Совершенно верно. Моя позиция относительно разделения функций, в сущности, была именно такой. Я был за музей, но я говорил о том, что от замены этикетки на бутылке вино в бутылке не изменится; нужно менять вино. Нужно менять наполнение. Нам пора перестать определять искусство исключительно как корпус объектов, которые общество признало искусством. Нужно предоставить искусству возможность эволюционировать в зрительском восприятии и фокусироваться именно на этом. Я не добьюсь сближения жизни и искусства, просто устроив в музее кафетерий, или игровую площадку, или воркшоп. Вопрос о музее таким образом не решается. С одной стороны, наша задача состоит в том, чтобы превращать произведение в произведение искусства, с другой – в сохранении тех произведений, которые уже стали произведениями искусства, и в недопущении того, чтобы они превратились в антиквариат. Такова была моя точка зрения. Так что я был за охранительную функцию музея и предложил термин «антимузей» не потому, что «антиискусство» в моем понимании – это что-то, что никогда не станет искусством, но скорее нечто стимулирующее постоянное обновление искусства. Это не негативное, а очень позитивное высказывание. Процесс постоянного созидания, так сказать. Хотя сама институция и не создает произведения, она берет на себя роль зрителя, в конечном счете обеспечивая социальный консенсус и таким образом производя произведения искусства.

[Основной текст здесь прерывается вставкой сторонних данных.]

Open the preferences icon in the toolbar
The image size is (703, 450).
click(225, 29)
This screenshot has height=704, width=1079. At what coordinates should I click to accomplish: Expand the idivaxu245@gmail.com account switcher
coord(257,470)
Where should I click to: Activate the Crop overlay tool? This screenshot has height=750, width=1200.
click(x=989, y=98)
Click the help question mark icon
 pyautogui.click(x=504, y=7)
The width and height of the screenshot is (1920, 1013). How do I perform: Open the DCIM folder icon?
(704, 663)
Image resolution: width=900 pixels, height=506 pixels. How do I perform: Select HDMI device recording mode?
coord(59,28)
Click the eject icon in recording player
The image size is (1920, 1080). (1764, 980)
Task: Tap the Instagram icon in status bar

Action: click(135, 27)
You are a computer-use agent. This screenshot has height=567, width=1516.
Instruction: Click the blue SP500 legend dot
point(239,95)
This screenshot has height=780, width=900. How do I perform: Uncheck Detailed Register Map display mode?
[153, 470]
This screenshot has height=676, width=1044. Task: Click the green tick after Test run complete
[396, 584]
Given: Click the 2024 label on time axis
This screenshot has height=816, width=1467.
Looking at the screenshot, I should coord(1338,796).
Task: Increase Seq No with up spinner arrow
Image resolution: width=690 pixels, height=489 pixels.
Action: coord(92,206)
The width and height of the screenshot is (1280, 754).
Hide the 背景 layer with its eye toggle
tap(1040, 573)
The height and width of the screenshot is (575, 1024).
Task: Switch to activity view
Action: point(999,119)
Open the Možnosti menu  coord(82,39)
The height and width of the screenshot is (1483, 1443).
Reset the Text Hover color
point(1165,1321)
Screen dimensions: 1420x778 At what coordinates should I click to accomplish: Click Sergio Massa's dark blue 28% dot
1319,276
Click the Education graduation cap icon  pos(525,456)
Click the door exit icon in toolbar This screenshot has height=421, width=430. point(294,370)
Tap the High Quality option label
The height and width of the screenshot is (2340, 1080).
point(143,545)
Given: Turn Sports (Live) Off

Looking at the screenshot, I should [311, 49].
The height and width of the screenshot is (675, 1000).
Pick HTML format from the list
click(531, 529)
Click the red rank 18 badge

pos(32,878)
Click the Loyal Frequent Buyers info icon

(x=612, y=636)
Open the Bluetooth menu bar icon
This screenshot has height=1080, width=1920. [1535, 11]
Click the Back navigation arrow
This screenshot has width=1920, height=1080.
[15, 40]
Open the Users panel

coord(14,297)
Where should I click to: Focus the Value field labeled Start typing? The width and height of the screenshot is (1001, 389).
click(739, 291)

Оказал ли кто-то из художников влияние на становление вашего понимания музея?
Да, довольно многие. Вопрос о музее был центральным в тех дискуссиях, которые велись в художественных кругах. Особенно памятны мне в этом отношении Даниэль Бюрен и Марсель Бротарс. Как правило, я выставлял художника только один раз – я не хотел уподобляться галерее, где раз за разом выставляются одни и те же художники. Но Бюрена я выставлял дважды.
Если просмотреть ваши каталоги-коробки, можно заметить, что вы почти не делали групповых выставок. Не могли бы вы это прокомментировать? В этом отношении мне также очень интересно ваше заявление в связи с «Документой V» в Касселе. В 1972 году вас пригласил туда Харальд Зееман. «Углублять, а не расширять» – такова была ваша позиция. Вы углубляли понимание позиций отдельных художников – среди прочих, Бротарса, Бойса, Робера Филиу.
Харальд хотел сделать на «Документе» раздел под названием «Индивидуальные мифологии» и спросил, могу ли я за это взяться. Я сказал: «Я не смогу работать с этими понятиями в том виде, как ты их сформулировал. Для меня любое художественное произведение – это индивидуальная мифология». Мне было неинтересно выступать крестным отцом определенных стилей и движений – такой упреждающий подход практиковался многими кураторами. Взять, к примеру, термин «новый реализм». Он был введен не Жаном Тингли, не Ивом Кляйном и не кем-либо еще, кто имел отношение к этой группе. Их запихнули в одну группу, хотя никакой группой они никогда не были. Я хотел, чтобы искусство говорило само за себя. Искусство всегда, в моем понимании, было результатом единичного, индивидуального усилия. Я считал важным представить произведение как можно «чище», а это возможно только в формате персональной выставки. Мне никогда не нравились выставки, где от каждого из двадцати художников взято по три работы. Это не дает ясного представления о художнике. Основное внимание должно уделяться произведению, представляющему личность. Поэтому я редко делал групповые или тематические выставки.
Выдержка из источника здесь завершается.